━━ TRECHO PARA LEITURA

Embora as secretarias municipal e estadual de Saúde informem que todas as unidades do SUS são capacitadas para fazer o abortamento legal, apenas o Hospital Maternidade Fernando Magalhães, em São Cristóvão, é tido como referência no Rio, segundo relatório de 2013 do Senado Federal. Em 2015, foram feitos 50 abortos na rede municipal (46 no Fernando Magalhães) e apenas três na estadual, cuja principal unidade para o procedimento é o Hospital da Mulher Heloneida Studart, em São João de Meriti.
— Todos deveriam fazer, mas a maioria encaminha para cá — diz a diretora de Ginecologia e Obstetrícia do Fernando Magalhães, Adriana Cavalcanti, que chama atenção para os relatos das vítimas que chegam à unidade: — Elas contam que os médicos perguntam: “Como você vai fazer isso? É contra lei. Você vai tirar seu bebê?”
Mesmo no hospital de referência, médicos plantonistas desconfiam dos relatórios sobre as pacientes durante a avaliação anterior ao aborto legal.
— Tem colegas meus que leem os relatos (delas) e falam: “Brincadeira fazer aborto nessa menina. Que história mal contada”. Incriminam demais as mulheres — afirma Adriana.
Pelo Código Penal, o processo deveria ser simples: bastaria o relato da vítima para o abortamento, não sendo exigido qualquer documento. No Fernando Magalhães, Adriana garante que é assim. Porém, o relatório do Senado diz que médicos da unidade, além de, em alguns casos, se recusarem a fazer o procedimento, chegam a pedir que as vítimas escrevam uma carta destinada ao feto, “em uma clara agressão psicológica a esta mulher, que já está fragilizada pelas circunstâncias da violência e não recebe o amparo necessário do Estado”, diz o relatório.
No caso de K., estuprada pelo então namorado e dois amigos, no ano passado, a própria advogada aconselhou o aborto clandestino e disse que seria necessário documento que comprovasse a violência sexual:
— Quando descobri a “coisa”, minha advogada falou que seria melhor fazer clandestinamente. Ela disse que, para conseguir liberação no SUS, precisaria da prova do estupro. E, como o laudo do Instituto Médico Legal não foi conclusivo, provavelmente por causa do tempo (o exame foi três dias após o crime), teria que esperar a decisão judicial. Quando saísse, não poderia mais fazer — conta K., que não sabia que não há necessidade legal de apresentar qualquer exame ou documento.

━━━━
━━ INFORMAÇÕES APRESENTADAS

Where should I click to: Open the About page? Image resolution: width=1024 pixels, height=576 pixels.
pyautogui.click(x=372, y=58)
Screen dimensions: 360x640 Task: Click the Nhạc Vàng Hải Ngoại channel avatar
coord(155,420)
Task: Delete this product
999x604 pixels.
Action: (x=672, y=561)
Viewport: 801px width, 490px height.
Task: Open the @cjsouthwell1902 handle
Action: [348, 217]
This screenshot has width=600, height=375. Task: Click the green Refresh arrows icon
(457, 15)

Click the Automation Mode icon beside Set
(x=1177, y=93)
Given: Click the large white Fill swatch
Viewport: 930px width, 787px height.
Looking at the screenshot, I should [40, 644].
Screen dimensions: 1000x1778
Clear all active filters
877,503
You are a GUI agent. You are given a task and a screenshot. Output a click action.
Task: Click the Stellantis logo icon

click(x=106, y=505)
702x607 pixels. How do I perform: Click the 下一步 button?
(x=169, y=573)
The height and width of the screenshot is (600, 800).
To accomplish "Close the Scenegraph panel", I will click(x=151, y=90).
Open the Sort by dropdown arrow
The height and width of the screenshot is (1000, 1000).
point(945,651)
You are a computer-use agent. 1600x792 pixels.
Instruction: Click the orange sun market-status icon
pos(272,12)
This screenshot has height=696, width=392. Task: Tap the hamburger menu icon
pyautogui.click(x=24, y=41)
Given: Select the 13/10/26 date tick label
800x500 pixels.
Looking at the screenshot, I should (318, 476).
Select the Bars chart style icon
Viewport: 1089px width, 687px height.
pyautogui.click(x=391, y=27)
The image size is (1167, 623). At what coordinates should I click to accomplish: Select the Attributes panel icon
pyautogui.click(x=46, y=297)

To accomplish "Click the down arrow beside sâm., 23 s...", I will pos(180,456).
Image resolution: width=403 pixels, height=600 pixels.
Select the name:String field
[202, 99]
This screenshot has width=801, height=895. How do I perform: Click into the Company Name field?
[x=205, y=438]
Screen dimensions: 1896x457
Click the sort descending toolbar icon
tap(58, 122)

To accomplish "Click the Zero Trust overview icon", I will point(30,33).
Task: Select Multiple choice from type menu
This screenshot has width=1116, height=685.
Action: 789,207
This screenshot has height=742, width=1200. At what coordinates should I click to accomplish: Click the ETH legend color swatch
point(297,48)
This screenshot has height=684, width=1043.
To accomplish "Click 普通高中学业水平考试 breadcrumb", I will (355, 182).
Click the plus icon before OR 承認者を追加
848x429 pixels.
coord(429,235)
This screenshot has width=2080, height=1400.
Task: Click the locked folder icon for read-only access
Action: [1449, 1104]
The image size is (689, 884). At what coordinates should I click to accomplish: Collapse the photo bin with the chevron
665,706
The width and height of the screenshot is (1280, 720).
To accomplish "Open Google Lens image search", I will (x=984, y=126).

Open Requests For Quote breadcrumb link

━━━━

== O QUE FAZER ==
Transcreva sem nenhuma alteração a parte do texto sobre o aborto legal no Rio que vai de "No caso de K., estuprada" a "exame ou documento.".

== ESPAÇO DE RESPOSTA ==
No caso de K., estuprada pelo então namorado e dois amigos, no ano passado, a própria advogada aconselhou o aborto clandestino e disse que seria necessário documento que comprovasse a violência sexual:
— Quando descobri a “coisa”, minha advogada falou que seria melhor fazer clandestinamente. Ela disse que, para conseguir liberação no SUS, precisaria da prova do estupro. E, como o laudo do Instituto Médico Legal não foi conclusivo, provavelmente por causa do tempo (o exame foi três dias após o crime), teria que esperar a decisão judicial. Quando saísse, não poderia mais fazer — conta K., que não sabia que não há necessidade legal de apresentar qualquer exame ou documento.